Repeat the entries exactly. Leave nothing out.

Stored data entries:
***
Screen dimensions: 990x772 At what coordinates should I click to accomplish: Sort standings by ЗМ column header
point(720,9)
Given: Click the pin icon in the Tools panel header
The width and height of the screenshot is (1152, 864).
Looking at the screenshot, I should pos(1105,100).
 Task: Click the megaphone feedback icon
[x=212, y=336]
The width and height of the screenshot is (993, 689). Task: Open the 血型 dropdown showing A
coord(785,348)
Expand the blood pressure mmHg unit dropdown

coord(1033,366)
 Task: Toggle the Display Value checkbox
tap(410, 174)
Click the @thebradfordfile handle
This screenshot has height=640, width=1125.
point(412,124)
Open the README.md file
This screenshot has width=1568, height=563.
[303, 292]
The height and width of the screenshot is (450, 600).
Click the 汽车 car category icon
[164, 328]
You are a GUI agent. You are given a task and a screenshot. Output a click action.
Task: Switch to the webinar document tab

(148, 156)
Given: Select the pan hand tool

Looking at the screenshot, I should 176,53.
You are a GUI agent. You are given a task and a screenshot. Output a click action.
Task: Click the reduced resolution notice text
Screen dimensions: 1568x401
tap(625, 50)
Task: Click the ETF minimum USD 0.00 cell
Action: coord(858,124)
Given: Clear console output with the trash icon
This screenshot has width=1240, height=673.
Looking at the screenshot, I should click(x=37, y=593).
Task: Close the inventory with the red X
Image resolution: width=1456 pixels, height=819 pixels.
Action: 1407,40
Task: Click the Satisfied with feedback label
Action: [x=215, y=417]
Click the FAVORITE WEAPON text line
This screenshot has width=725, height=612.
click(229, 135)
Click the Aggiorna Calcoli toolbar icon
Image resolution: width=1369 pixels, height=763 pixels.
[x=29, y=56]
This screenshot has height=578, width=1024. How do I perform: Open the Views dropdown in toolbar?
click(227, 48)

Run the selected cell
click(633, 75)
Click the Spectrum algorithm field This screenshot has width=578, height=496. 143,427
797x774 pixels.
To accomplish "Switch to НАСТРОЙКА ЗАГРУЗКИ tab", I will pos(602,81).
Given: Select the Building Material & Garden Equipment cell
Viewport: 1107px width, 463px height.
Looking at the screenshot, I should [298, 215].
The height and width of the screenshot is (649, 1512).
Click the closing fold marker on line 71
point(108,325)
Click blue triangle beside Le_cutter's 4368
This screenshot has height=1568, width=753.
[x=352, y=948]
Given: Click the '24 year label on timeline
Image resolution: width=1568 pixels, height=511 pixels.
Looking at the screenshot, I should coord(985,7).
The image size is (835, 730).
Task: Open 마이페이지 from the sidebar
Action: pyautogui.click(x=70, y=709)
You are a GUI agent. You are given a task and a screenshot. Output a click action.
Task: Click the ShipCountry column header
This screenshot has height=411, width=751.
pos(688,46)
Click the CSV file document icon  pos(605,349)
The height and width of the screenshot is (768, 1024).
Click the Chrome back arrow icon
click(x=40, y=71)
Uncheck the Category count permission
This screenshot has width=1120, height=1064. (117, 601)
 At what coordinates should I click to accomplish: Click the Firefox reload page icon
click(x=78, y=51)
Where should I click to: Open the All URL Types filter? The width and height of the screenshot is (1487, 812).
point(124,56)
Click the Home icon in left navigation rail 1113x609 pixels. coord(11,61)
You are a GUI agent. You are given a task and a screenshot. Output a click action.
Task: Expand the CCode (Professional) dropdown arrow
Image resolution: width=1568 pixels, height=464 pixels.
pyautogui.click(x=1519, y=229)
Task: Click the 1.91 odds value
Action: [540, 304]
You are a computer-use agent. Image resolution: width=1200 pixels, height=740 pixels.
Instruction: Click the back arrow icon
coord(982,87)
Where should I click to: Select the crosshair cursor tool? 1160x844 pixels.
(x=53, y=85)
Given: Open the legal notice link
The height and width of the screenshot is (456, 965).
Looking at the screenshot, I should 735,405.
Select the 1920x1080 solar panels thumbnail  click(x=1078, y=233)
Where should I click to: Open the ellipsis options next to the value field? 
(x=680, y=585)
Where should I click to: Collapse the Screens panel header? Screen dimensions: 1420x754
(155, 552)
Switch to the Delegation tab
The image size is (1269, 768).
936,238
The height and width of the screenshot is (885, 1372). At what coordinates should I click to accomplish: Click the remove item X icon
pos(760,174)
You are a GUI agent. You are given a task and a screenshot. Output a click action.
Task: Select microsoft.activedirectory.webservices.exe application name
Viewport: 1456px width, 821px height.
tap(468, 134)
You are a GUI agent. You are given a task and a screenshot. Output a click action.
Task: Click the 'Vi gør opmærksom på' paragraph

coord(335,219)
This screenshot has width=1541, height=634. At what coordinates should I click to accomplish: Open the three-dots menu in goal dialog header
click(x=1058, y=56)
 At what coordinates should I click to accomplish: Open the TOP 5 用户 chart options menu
***
— Answer below —
Screen dimensions: 990x772 At what coordinates should I click to accomplish: Sort standings by ЗМ column header
point(720,9)
Given: Click the pin icon in the Tools panel header
The width and height of the screenshot is (1152, 864).
Looking at the screenshot, I should pos(1105,100).
 Task: Click the megaphone feedback icon
[x=212, y=336]
The width and height of the screenshot is (993, 689). Task: Open the 血型 dropdown showing A
coord(785,348)
Expand the blood pressure mmHg unit dropdown

coord(1033,366)
 Task: Toggle the Display Value checkbox
tap(410, 174)
Click the @thebradfordfile handle
This screenshot has height=640, width=1125.
point(412,124)
Open the README.md file
This screenshot has width=1568, height=563.
[303, 292]
The height and width of the screenshot is (450, 600).
Click the 汽车 car category icon
[164, 328]
You are a GUI agent. You are given a task and a screenshot. Output a click action.
Task: Switch to the webinar document tab

(148, 156)
Given: Select the pan hand tool

Looking at the screenshot, I should 176,53.
You are a GUI agent. You are given a task and a screenshot. Output a click action.
Task: Click the reduced resolution notice text
Screen dimensions: 1568x401
tap(625, 50)
Task: Click the ETF minimum USD 0.00 cell
Action: coord(858,124)
Given: Clear console output with the trash icon
This screenshot has width=1240, height=673.
Looking at the screenshot, I should click(x=37, y=593).
Task: Close the inventory with the red X
Image resolution: width=1456 pixels, height=819 pixels.
Action: 1407,40
Task: Click the Satisfied with feedback label
Action: [x=215, y=417]
Click the FAVORITE WEAPON text line
This screenshot has width=725, height=612.
click(229, 135)
Click the Aggiorna Calcoli toolbar icon
Image resolution: width=1369 pixels, height=763 pixels.
[x=29, y=56]
This screenshot has height=578, width=1024. How do I perform: Open the Views dropdown in toolbar?
click(227, 48)

Run the selected cell
click(633, 75)
Click the Spectrum algorithm field This screenshot has width=578, height=496. 143,427
797x774 pixels.
To accomplish "Switch to НАСТРОЙКА ЗАГРУЗКИ tab", I will pos(602,81).
Given: Select the Building Material & Garden Equipment cell
Viewport: 1107px width, 463px height.
Looking at the screenshot, I should [298, 215].
The height and width of the screenshot is (649, 1512).
Click the closing fold marker on line 71
point(108,325)
Click blue triangle beside Le_cutter's 4368
This screenshot has height=1568, width=753.
[x=352, y=948]
Given: Click the '24 year label on timeline
Image resolution: width=1568 pixels, height=511 pixels.
Looking at the screenshot, I should coord(985,7).
The image size is (835, 730).
Task: Open 마이페이지 from the sidebar
Action: pyautogui.click(x=70, y=709)
You are a GUI agent. You are given a task and a screenshot. Output a click action.
Task: Click the ShipCountry column header
This screenshot has height=411, width=751.
pos(688,46)
Click the CSV file document icon  pos(605,349)
The height and width of the screenshot is (768, 1024).
Click the Chrome back arrow icon
click(x=40, y=71)
Uncheck the Category count permission
This screenshot has width=1120, height=1064. (117, 601)
 At what coordinates should I click to accomplish: Click the Firefox reload page icon
click(x=78, y=51)
Where should I click to: Open the All URL Types filter? The width and height of the screenshot is (1487, 812).
point(124,56)
Click the Home icon in left navigation rail 1113x609 pixels. coord(11,61)
You are a GUI agent. You are given a task and a screenshot. Output a click action.
Task: Expand the CCode (Professional) dropdown arrow
Image resolution: width=1568 pixels, height=464 pixels.
pyautogui.click(x=1519, y=229)
Task: Click the 1.91 odds value
Action: [540, 304]
You are a computer-use agent. Image resolution: width=1200 pixels, height=740 pixels.
Instruction: Click the back arrow icon
coord(982,87)
Where should I click to: Select the crosshair cursor tool? 1160x844 pixels.
(x=53, y=85)
Given: Open the legal notice link
The height and width of the screenshot is (456, 965).
Looking at the screenshot, I should 735,405.
Select the 1920x1080 solar panels thumbnail  click(x=1078, y=233)
Where should I click to: Open the ellipsis options next to the value field? 
(x=680, y=585)
Where should I click to: Collapse the Screens panel header? Screen dimensions: 1420x754
(155, 552)
Switch to the Delegation tab
The image size is (1269, 768).
936,238
The height and width of the screenshot is (885, 1372). At what coordinates should I click to accomplish: Click the remove item X icon
pos(760,174)
You are a GUI agent. You are given a task and a screenshot. Output a click action.
Task: Select microsoft.activedirectory.webservices.exe application name
Viewport: 1456px width, 821px height.
tap(468, 134)
You are a GUI agent. You are given a task and a screenshot. Output a click action.
Task: Click the 'Vi gør opmærksom på' paragraph

coord(335,219)
This screenshot has width=1541, height=634. At what coordinates should I click to accomplish: Open the three-dots menu in goal dialog header
click(x=1058, y=56)
 At what coordinates should I click to accomplish: Open the TOP 5 用户 chart options menu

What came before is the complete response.